[SPARK-56698][PYTHON] Add Spark MCP (Model Context Protocol) server by viirya · Pull Request #55648 · apache/spark

viirya · 2026-05-01T17:04:29Z

What changes were proposed in this pull request?

Adds an Apache Spark MCP server that acts as a thin client over Spark Connect, exposing Spark capabilities as MCP tools for LLM consumption. Catalog browsing, SQL execution, and query plan tools are read-only by default.
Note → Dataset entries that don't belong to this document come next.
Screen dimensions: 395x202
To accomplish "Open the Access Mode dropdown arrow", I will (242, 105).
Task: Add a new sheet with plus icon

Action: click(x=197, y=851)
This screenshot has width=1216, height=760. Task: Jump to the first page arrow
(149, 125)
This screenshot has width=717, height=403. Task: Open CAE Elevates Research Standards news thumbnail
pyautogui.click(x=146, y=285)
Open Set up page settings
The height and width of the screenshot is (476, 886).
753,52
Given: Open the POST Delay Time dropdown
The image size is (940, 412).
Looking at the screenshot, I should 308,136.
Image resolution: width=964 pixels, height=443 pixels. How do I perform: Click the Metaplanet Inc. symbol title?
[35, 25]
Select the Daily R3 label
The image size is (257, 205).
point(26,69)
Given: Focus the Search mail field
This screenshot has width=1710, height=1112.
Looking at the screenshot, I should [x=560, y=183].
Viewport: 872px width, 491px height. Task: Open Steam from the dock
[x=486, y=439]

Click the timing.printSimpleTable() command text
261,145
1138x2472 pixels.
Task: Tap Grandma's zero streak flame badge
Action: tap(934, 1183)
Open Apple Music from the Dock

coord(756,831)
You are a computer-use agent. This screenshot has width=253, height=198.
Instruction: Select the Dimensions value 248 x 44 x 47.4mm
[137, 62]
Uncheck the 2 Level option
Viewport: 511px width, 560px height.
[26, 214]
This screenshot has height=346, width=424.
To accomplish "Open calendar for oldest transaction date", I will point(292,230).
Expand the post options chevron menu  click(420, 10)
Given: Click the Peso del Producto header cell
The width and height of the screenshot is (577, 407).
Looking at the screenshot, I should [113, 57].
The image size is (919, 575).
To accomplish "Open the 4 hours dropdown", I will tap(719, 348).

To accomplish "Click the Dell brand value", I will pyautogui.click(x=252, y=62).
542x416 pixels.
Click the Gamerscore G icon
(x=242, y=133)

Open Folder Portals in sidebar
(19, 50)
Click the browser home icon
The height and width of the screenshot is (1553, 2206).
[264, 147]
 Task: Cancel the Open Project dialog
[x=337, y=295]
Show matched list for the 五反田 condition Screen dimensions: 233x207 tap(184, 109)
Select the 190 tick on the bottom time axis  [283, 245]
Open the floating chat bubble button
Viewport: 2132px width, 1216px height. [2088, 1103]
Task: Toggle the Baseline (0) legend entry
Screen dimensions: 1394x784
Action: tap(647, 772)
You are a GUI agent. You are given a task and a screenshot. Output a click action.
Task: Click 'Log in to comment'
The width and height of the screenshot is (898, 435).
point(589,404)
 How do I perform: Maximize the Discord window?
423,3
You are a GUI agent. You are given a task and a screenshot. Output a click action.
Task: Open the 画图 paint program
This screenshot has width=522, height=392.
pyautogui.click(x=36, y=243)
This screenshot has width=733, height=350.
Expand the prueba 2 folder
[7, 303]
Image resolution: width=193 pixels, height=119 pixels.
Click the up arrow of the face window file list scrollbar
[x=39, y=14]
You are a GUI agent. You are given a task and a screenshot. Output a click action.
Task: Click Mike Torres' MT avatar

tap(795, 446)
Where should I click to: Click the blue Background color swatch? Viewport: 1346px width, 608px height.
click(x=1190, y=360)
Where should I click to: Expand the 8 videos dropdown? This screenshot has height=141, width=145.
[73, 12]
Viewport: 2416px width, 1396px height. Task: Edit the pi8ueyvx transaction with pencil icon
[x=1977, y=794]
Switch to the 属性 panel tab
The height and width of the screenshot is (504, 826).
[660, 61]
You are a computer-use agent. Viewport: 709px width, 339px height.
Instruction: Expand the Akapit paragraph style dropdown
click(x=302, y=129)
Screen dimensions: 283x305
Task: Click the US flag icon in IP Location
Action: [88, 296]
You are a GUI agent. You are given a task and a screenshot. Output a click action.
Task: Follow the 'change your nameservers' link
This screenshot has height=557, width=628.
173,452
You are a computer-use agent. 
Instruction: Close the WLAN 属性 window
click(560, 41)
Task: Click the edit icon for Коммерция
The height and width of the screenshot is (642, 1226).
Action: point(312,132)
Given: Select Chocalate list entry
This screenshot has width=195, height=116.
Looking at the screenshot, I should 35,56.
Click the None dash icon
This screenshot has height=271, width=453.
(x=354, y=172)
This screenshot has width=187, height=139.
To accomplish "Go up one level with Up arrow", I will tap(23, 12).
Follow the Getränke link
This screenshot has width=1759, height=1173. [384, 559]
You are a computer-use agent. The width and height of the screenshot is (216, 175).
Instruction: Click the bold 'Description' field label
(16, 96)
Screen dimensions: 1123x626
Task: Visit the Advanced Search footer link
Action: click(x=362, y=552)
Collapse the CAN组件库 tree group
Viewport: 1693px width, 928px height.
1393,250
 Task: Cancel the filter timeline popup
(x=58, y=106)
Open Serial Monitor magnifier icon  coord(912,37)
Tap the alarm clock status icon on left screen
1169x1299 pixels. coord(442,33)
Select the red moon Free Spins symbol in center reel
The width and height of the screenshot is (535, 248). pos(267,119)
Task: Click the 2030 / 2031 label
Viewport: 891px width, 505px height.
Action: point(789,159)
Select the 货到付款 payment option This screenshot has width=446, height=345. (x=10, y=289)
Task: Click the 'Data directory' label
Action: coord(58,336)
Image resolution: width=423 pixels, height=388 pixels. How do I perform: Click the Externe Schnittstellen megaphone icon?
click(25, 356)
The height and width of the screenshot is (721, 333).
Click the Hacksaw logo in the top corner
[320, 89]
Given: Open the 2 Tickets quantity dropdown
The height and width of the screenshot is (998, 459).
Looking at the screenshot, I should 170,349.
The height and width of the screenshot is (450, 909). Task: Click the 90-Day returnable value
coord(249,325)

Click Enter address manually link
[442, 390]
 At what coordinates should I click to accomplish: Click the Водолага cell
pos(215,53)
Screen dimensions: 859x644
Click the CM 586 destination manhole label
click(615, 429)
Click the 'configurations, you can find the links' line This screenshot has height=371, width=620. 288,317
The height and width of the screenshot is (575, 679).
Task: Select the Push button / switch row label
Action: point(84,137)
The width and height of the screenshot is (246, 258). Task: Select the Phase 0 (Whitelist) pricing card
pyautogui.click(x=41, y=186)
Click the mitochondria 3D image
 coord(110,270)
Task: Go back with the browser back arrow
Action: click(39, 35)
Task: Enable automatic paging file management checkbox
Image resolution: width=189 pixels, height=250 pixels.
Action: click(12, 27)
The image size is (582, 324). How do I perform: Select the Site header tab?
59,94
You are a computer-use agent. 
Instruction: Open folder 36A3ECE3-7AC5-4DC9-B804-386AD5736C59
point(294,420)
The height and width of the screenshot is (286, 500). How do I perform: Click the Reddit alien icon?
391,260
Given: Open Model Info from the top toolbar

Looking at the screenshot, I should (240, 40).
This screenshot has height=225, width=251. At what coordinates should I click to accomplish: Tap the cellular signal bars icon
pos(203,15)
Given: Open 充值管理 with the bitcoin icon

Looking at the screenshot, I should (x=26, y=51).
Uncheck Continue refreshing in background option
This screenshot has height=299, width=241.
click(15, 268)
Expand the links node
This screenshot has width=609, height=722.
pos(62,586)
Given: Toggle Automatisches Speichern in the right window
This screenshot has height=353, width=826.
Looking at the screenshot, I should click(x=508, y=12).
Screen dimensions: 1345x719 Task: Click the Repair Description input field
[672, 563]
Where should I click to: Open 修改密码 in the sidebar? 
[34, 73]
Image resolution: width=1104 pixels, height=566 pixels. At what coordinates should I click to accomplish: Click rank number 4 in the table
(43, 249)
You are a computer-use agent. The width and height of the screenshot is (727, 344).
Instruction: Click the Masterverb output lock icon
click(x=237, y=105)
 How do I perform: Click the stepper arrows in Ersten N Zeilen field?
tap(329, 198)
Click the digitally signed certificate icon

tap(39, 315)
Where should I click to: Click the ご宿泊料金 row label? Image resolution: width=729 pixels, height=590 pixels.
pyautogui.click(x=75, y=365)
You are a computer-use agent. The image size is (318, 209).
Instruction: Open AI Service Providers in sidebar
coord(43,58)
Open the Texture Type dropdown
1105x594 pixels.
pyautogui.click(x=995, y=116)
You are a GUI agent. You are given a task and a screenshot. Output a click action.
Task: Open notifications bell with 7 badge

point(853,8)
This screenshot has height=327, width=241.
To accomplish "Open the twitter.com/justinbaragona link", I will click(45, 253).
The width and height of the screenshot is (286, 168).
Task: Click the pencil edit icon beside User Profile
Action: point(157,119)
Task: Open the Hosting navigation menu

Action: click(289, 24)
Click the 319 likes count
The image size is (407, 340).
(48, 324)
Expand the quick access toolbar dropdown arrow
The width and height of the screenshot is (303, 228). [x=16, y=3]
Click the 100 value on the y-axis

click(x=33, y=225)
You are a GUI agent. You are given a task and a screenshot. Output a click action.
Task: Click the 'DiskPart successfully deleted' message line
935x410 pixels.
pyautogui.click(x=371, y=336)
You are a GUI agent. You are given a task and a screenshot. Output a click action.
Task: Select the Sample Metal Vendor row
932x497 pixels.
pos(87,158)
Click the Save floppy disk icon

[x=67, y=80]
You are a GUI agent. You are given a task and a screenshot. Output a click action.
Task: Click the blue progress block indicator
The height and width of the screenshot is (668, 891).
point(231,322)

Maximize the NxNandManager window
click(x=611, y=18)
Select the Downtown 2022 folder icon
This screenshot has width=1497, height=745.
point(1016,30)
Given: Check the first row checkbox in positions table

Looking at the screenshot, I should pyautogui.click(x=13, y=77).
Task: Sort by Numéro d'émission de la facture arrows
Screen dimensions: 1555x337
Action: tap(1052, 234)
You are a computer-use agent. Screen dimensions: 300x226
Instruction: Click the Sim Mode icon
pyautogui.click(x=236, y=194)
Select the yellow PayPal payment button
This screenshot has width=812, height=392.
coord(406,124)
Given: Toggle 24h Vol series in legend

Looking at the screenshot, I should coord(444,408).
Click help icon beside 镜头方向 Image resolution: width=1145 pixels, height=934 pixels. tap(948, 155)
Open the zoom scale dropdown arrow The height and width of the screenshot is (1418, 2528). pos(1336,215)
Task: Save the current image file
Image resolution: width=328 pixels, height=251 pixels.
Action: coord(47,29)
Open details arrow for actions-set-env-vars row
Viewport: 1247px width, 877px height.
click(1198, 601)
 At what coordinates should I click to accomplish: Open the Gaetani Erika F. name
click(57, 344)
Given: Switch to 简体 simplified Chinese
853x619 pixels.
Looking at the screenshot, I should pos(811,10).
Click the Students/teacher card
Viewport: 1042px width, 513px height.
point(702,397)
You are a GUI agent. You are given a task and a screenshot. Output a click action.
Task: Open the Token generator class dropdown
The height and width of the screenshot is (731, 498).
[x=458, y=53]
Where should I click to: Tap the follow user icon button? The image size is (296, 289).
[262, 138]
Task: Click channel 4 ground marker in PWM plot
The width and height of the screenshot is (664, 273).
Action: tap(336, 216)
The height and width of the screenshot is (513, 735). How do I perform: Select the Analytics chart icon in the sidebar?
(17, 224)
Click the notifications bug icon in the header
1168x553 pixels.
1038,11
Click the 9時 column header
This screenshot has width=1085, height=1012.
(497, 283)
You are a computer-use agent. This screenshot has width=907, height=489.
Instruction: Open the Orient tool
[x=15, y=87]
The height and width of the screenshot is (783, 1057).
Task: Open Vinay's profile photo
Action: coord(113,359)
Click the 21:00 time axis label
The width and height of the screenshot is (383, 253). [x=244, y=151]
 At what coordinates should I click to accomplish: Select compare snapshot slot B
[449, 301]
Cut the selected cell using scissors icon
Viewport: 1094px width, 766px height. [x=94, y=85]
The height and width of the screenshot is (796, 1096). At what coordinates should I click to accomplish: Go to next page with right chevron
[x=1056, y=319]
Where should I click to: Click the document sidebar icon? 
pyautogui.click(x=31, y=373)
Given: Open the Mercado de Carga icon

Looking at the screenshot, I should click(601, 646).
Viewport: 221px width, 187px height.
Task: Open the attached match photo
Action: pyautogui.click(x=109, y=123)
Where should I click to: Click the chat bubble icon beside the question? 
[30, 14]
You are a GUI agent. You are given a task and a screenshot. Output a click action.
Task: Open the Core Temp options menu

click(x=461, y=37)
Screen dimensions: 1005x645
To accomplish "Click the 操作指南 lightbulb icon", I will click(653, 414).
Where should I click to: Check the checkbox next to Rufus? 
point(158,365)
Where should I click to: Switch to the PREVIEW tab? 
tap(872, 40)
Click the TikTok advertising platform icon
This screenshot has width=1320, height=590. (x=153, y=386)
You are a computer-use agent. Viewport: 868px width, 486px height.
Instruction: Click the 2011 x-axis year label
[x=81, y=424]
Module layout (python/pyspark/sql/mcp/):

server.py CLI entry point and MCP tool registration
config.py ServerConfig dataclass (env + CLI sources)
session.py Lazy SparkSession holder over Spark Connect
safety.py Read-only SQL guardrail
tools/registry.py Tool spec / handler abstraction
tools/session.py get_session_info (with config redaction)
tools/catalog.py list_catalogs, list_databases, list_tables, describe_table
tools/query.py list_functions, execute_sql, preview_table, explain_query, analyze_query

Tool handlers are MCP-SDK-agnostic and Connect-import-free at module load time, so the unit tests run without grpcio or the mcp SDK installed. 14 unit tests in python/pyspark/sql/tests/mcp/test_mcp_tools.py exercise the full tool surface against an in-memory fake session.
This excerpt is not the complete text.